故障検知アルゴリズムをその場で学習できるエンドポイント型AIチップを開発:人工知能ニュース
ロームは、クラウドサーバがなくても同一AIチップ上で学習する「オンデバイス学習AIチップ」を開発した。電子機器に搭載したモーターやセンサーの故障を、現地で低消費電力かつリアルタイムで予知できる。
ロームは2022年9月27日、クラウドサーバがなくても同一AI(人工知能)チップ上で学習する「オンデバイス学習AIチップ」を開発したと発表した。電子機器に搭載したモーターやセンサーの故障を、現地で低消費電力かつリアルタイムで予知できる。2023年度から同チップのAIアクセラレーターを搭載したICの製品化に着手し、2024年度に量産化を予定している。
同AIチップは、慶應義塾大学 教授の松谷宏紀氏が開発した、3層ニューラルネットワークによる「オンデバイス学習アルゴリズム」をベースとしたロームのAIアクセラレーター「AxlCORE-ODL」と、高効率8ビットCPU「tinyMicon MatisseCORE」などで構成する。
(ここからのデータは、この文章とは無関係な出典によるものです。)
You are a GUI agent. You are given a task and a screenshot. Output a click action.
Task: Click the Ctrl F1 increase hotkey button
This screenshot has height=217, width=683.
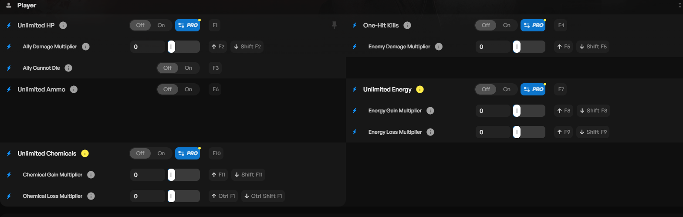[x=223, y=196]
これにより、数10mWの消費電力でチップ上の学習と推論が可能になった。
機器を設置した場所で、加速度や電流など入力データの「異常度」を数値化してリアルタイムで出力するため、エンドポイント型のAIシステムを構築できる。クラウドAIやエッジAI、従来のエンドポイント型AIはクラウド上の学習を必要とするが、同社のシステムは、クラウドサーバとの連携や事前のAI学習が不要だ。
同社は、9.0×9.0×1.2mmの試作AIチップ、無線モジュール「ESP32」、64kビットEEPROM、Arduino互換端子などを搭載した評価ボードも作製した。評価ボードの貸し出しにも応じており、モーターなどに搭載したセンサーとAruduino用センサーボードと拡張接続すると、PCモニターで実データや異常度を確認できる。